Bile Acids Are Emulsifying Agents

Bile acids are amphipathic. This means that they have both water-soluble and water-insoluble (or fat-soluble) parts. Emulsifying agents are amphipathic molecules that are able to mix fats with water. For example, eggs contain an amphipathic substance called lecithin that makes them useful as emulsifying agents in baking.
In order for the human digestive system to digest fats, they must be emulsified into the digestive juices, because the enzymes that break them down are water-soluble.
In bile acids, the hydroxyl (OH) groups are water-soluble, and the methyl (CH3) groups are fat-soluble. The hydroxyl groups all face one direction — for example, toward you from the picture above — while the methyl groups face the opposite direction — for example, away from you from the picture above — making one side of the bile acid water-soluble and the other side fat-soluble.
This characteristic allows bile salts to break up large globs of fat, connecting to the fat on one side, and connecting to the water on the other, thus mixing the fats and water together.

Synthesis and Storage of Bile Acids

Bile acids are synthesized from cholesterol in the liver. First, hydroxyl (OH) groups are inserted at several points, shown in the above picture; second, the second ring of cholesterol loses its double-bond; finally, the hydrocarbon tail is shortened by three carbons, and a carboxyl group is added to the end.
The bile salt shown above is called cholic acid, which contains three hydroxyl groups. The other primary bile acid is called chenodeoxycholic acid, which contains only two hydroxyl groups. These are the "primary" bile acids, although there are other "secondary" bile acids synthesized from primary bile acids by intestinal bacteria as well.
Bile acid synthesis is up-regulated by cholesterol and down-regulated by cholic acid. This means that the higher the cholesterol to cholic acid ratio is, the faster bile acids will be produced. As bile acids are produced, and the concentration of cholesterol lowers and the concentration of cholic acid rises, bile acid synthesis slows down.

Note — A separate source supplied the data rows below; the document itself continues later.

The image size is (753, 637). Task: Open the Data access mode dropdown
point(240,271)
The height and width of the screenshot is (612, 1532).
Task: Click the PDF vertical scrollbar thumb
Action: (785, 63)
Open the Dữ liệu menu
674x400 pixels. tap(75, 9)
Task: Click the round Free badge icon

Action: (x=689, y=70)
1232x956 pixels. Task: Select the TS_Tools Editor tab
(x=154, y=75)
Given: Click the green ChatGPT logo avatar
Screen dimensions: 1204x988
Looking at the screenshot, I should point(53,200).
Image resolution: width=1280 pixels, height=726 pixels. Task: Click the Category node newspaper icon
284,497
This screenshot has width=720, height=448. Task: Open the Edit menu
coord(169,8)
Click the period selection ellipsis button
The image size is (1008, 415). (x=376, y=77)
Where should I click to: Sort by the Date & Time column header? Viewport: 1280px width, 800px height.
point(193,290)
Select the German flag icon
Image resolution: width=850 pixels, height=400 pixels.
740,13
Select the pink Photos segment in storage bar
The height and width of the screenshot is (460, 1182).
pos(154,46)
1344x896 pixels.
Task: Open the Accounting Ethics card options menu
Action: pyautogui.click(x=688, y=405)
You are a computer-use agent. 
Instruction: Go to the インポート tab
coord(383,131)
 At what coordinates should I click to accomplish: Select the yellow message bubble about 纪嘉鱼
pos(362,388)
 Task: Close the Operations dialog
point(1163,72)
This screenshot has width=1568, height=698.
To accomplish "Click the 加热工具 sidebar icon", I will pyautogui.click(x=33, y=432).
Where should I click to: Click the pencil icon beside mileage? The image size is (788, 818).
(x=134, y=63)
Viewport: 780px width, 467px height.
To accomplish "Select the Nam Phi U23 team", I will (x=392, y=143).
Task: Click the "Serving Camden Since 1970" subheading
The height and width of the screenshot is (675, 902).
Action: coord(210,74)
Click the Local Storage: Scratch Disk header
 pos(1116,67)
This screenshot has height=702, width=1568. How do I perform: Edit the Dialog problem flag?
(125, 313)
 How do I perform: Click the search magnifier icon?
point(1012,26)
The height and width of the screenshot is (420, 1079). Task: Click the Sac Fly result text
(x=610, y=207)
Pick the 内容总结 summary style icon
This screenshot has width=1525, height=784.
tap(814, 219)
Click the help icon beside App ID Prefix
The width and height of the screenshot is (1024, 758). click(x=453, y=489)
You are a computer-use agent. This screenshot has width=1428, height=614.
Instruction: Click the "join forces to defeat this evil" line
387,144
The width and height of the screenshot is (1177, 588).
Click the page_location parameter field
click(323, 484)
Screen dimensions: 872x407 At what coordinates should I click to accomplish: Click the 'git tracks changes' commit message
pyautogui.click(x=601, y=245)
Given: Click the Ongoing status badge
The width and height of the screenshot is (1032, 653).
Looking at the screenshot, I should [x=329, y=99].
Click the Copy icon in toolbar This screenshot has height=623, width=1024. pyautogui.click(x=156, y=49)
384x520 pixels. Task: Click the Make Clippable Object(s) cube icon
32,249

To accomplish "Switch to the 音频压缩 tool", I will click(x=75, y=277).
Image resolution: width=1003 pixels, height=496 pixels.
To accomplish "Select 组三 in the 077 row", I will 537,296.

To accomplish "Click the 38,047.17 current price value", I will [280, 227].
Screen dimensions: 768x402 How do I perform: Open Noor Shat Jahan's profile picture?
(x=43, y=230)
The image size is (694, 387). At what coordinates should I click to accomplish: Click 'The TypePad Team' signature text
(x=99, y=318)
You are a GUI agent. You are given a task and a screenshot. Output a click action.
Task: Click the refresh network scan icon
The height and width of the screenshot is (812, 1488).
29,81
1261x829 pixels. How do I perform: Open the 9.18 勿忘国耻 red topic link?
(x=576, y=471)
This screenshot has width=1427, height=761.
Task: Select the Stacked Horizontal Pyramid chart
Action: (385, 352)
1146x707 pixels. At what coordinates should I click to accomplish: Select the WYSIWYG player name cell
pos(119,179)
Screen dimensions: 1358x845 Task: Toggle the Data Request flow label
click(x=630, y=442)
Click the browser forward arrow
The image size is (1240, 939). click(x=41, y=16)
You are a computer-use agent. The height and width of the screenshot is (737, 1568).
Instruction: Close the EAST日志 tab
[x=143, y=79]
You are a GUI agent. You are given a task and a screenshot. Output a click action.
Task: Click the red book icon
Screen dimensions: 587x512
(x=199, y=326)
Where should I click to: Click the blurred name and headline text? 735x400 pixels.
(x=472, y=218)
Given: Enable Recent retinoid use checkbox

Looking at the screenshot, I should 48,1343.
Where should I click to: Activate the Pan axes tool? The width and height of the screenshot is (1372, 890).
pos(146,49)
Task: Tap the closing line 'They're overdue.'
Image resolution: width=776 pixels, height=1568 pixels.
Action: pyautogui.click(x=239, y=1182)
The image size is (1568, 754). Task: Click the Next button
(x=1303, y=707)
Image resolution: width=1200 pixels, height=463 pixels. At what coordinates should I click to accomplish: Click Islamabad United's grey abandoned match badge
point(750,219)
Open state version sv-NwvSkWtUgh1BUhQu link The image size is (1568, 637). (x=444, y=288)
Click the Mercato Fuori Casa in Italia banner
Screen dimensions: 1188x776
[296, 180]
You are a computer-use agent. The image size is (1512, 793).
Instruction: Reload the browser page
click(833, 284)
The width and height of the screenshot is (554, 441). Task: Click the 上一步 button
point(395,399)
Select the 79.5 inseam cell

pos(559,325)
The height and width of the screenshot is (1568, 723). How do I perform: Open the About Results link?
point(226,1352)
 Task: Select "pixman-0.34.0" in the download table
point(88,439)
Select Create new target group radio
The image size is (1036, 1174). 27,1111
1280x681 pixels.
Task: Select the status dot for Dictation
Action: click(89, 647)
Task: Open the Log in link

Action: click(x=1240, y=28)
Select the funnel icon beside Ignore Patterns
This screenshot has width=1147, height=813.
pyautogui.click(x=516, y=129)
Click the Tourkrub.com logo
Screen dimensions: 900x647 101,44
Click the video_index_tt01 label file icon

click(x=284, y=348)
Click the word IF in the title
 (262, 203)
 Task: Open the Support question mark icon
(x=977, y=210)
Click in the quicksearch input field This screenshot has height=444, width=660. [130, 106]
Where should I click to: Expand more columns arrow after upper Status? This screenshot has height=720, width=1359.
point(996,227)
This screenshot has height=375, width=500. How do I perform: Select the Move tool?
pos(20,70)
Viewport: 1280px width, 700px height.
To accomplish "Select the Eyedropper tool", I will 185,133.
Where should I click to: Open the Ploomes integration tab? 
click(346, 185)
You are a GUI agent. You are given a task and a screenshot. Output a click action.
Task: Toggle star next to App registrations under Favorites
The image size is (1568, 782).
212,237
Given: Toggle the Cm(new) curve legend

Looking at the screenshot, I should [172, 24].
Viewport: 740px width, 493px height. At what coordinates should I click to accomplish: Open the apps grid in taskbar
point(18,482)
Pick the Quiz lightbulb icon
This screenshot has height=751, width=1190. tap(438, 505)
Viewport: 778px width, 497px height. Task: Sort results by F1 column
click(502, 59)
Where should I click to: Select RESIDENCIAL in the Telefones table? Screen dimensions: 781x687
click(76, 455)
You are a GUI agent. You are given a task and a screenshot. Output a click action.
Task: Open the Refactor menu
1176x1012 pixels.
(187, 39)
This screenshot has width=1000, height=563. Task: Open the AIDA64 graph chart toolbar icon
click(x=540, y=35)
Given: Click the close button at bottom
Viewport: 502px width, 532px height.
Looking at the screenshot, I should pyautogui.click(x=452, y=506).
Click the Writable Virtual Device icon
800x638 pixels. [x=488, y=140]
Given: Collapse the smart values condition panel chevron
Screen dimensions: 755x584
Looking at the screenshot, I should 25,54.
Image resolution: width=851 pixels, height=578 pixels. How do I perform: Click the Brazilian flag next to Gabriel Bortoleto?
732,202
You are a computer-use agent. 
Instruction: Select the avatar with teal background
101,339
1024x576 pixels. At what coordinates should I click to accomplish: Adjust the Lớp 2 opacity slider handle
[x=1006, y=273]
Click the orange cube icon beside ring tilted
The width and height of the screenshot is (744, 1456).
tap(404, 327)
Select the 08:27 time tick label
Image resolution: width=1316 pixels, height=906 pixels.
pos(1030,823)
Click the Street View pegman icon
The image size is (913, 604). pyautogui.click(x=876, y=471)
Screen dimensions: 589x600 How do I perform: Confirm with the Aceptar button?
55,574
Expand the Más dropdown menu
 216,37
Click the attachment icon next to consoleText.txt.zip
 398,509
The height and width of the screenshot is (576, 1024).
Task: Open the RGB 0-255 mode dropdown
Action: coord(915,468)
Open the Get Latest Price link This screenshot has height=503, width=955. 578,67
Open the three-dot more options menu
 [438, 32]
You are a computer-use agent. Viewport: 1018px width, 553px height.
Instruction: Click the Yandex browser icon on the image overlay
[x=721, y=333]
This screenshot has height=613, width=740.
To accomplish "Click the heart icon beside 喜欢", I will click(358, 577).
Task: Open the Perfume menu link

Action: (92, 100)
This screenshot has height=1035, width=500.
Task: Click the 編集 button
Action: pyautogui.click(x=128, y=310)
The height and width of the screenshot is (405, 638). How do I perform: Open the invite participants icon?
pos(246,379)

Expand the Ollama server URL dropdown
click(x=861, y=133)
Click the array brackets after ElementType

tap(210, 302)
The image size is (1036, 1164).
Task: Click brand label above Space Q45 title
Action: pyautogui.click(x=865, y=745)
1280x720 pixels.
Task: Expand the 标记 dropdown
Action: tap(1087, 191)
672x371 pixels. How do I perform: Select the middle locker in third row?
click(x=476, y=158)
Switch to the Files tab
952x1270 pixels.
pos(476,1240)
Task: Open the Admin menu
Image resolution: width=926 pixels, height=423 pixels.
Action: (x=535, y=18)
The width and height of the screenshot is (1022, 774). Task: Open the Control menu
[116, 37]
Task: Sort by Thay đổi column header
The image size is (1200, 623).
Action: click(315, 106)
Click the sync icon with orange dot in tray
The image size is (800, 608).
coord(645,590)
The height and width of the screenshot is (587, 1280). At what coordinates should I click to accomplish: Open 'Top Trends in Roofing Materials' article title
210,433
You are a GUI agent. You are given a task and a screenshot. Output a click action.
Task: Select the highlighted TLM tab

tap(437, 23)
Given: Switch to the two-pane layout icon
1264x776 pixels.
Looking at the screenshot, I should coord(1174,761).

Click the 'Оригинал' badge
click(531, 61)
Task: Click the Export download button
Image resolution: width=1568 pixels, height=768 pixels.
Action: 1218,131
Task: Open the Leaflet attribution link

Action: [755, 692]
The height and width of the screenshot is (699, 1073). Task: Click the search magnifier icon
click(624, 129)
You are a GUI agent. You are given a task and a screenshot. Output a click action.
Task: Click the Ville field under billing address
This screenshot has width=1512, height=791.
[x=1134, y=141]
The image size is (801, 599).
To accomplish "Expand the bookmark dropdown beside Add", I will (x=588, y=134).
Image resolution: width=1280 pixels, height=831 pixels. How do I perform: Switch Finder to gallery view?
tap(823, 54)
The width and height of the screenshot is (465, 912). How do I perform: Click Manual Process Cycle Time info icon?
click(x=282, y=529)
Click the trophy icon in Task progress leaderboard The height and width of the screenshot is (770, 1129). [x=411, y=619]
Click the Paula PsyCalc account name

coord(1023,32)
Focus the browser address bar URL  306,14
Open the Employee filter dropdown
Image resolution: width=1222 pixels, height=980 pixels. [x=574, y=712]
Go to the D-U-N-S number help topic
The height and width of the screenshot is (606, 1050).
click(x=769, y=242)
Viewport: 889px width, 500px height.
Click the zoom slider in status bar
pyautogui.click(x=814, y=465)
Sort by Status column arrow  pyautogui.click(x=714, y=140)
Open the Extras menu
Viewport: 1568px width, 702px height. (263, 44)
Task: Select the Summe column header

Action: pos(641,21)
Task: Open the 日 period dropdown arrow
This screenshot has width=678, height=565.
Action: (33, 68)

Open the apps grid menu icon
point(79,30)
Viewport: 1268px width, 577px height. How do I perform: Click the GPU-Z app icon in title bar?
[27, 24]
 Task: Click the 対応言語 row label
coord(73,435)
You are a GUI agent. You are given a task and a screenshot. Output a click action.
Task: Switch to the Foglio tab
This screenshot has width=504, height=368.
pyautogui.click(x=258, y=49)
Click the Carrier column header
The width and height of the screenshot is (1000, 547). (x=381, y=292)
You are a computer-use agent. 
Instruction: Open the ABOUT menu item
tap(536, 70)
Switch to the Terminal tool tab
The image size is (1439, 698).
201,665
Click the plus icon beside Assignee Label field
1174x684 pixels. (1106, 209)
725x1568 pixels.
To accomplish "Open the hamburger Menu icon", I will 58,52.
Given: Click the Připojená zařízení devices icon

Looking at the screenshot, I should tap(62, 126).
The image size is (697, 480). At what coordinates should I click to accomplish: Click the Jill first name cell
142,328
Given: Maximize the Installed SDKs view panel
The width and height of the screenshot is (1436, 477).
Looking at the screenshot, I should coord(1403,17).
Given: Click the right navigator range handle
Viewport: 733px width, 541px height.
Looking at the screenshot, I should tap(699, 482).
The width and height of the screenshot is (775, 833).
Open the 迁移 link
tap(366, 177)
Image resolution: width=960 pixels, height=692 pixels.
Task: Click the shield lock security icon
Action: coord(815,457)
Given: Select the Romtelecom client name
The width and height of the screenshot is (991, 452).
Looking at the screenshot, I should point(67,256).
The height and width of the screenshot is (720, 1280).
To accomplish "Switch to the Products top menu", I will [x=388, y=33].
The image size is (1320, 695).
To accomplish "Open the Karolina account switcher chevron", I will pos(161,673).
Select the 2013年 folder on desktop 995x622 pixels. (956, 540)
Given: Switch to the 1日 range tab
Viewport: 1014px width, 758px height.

Bile Acids are Precursors to Bile Salts

Before bile acids leave the liver, they are converted to bile salts. This involves the replacement of the hydrogen on the end of the carboxyl group with either the amino acid glycine or the amino acid taurine. There are four primary bile salts formed from this reaction:
  • Glycine + Cholic Acid --> Glycocholic Acid
  • Glycine + Chenodeoxycholic Acid --> Glycochenodeoxycholic Acid
  • Taurine + Cholic Acid --> Taurocholic Acid
  • Taurine + Chenodeoxycholic Acid --> Taurochenodeoxycholic Acid
At the pH (a measure of acidity determined by the concentration of hydrogen ions in a solution) normally present in intestinal digestive juices, the glycine and taurine completely separate from the bile acids within the bile salts. On the other hand, bile acids alone, if not converted to bile salts, will contain a hydrogen ion that tends to stick to the carboxyl group.
Since the carboxyl group is more water-soluble when the hydrogen ion or amino acid is separated from it, bile salts, which have amino acids that completely separate from the carboxyl group, are more water-soluble than bile acids, which have a hydrogen ion that likes to stick to the carboxyl group.
This makes bile salts more effective than bile acids at mixing fats with water. Thus, bile salts are more effective at mixing fats with the water-soluble enzymes that digest them.
Glycine forms of bile salts outnumber taurine forms of bile salts by 3 to 1. After bile salts are produced in the liver, they either flow through the bile duct into the duodenum, which is the first of three sections of the small intestine, to be used immediately for digestion, or they are stored in the gall bladder, where they are saved for future digestive requirements.

Circulation of Bile Salts

Bile salts are produced in the liver, and secreted through the bile duct into the duodenum, the first section of the small intestine. 95% of bile salts are reabsorbed through the ileum, the third and final part of the small intestine, where they travel through the blood, attached to a blood protein called "albumin," back to the liver. This circulation is called enterohepatic circulation.
About 15 to 30 grams of bile salts are circulated through this sequence each day, while about 0.5 grams are lost in the feces and about 0.5 grams are synthesized anew by the liver.